→ **Short task**: List the data as a numbered list, starting at the line that contains "The width and height of the screenshot is (780, 997)." and running through the end of the data, with both ends included. Omit blank lines and leave out the pictures.

→ **Task data**:
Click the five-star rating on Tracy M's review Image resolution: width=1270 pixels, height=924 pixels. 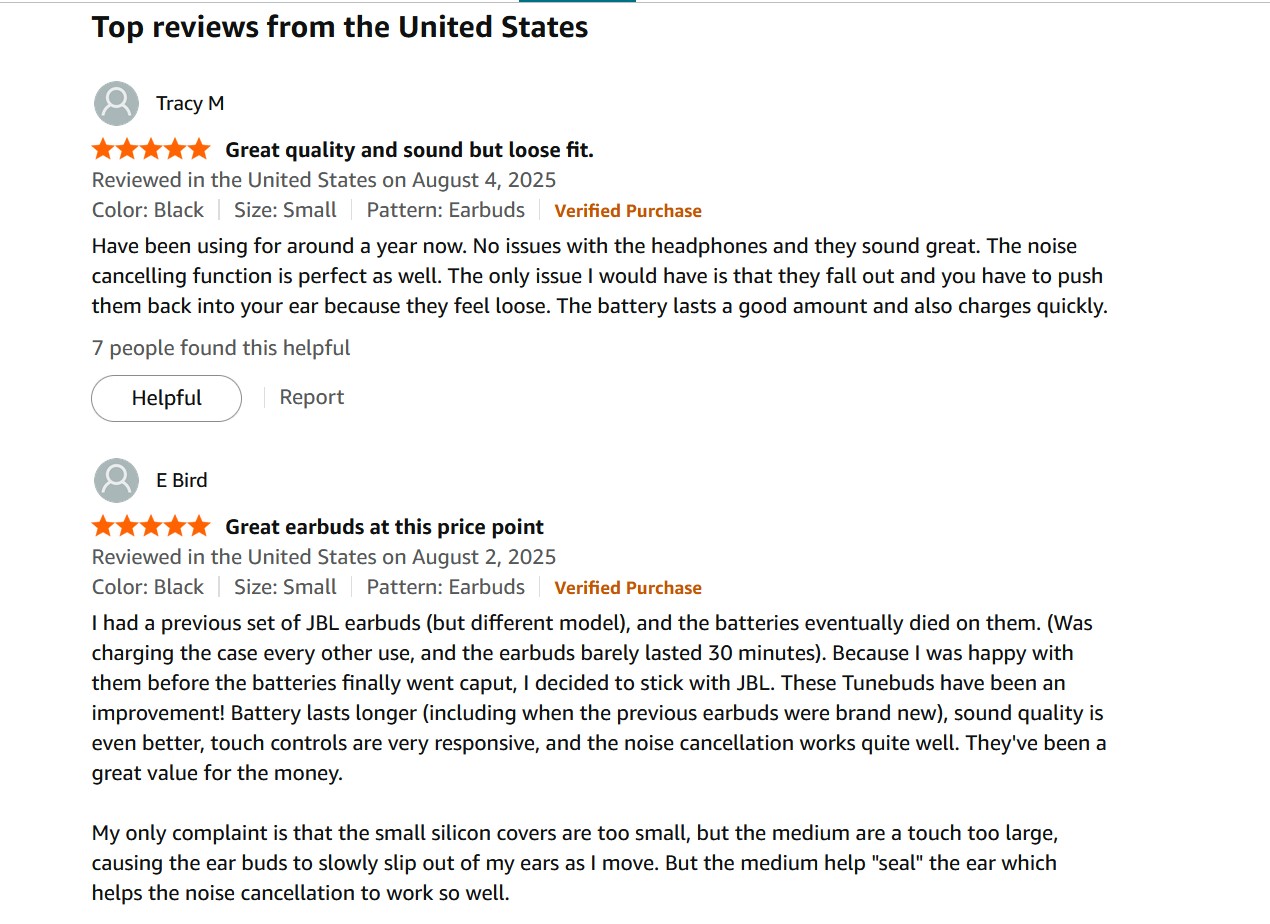point(151,150)
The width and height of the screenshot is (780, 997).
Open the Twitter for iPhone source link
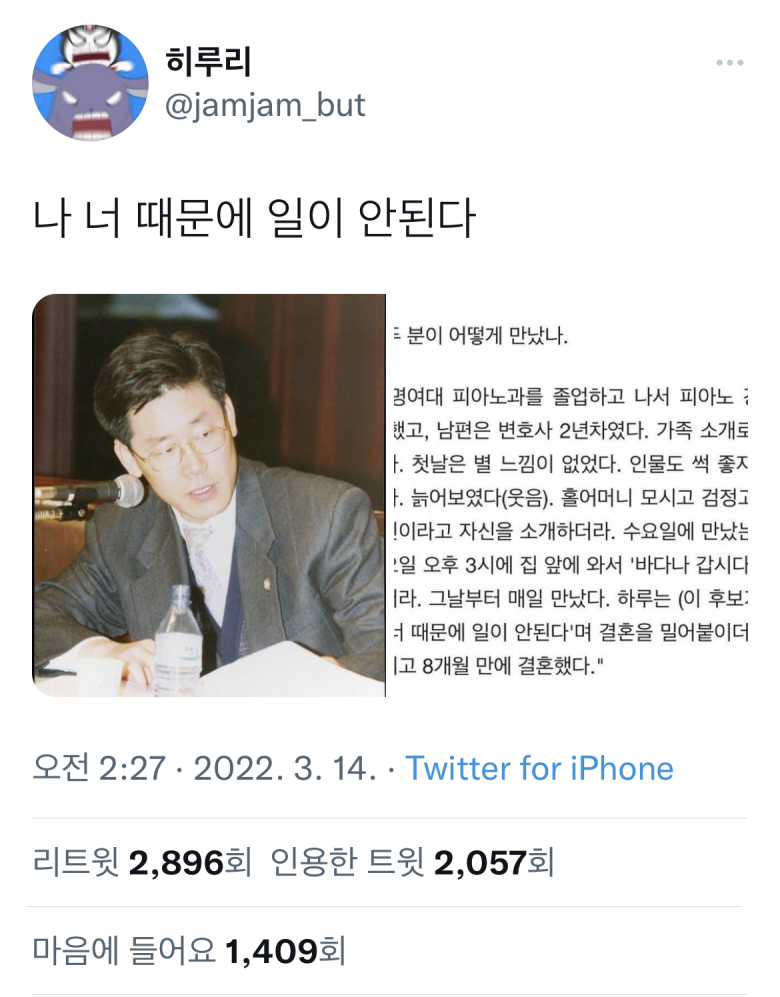click(539, 768)
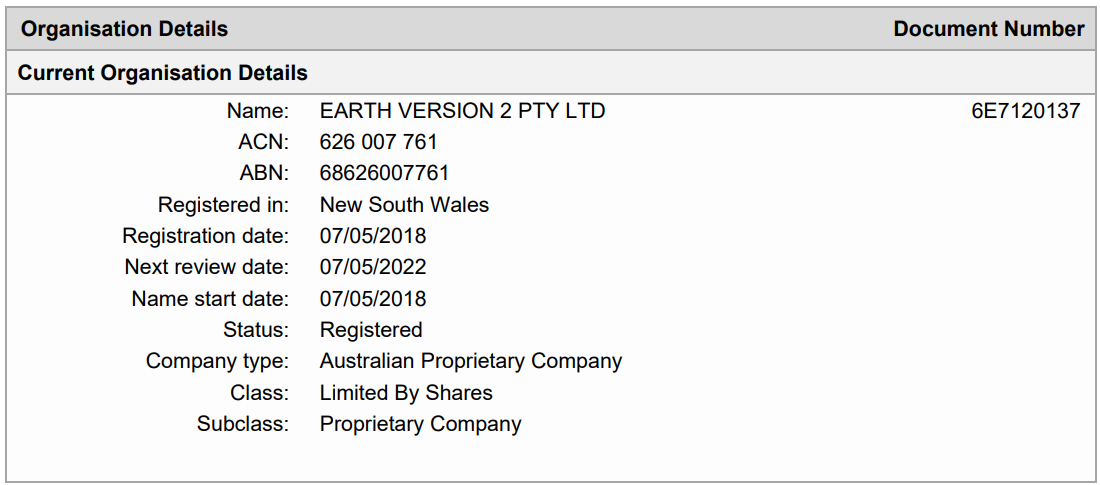The width and height of the screenshot is (1100, 485).
Task: Click the Status: field label
Action: (x=256, y=330)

→ **Finished answer**:
1. The width and height of the screenshot is (780, 997).
2. Open the Twitter for iPhone source link
3. click(539, 768)
4. The width and height of the screenshot is (1100, 485).
5. Task: Click the Status: field label
6. Action: (x=256, y=330)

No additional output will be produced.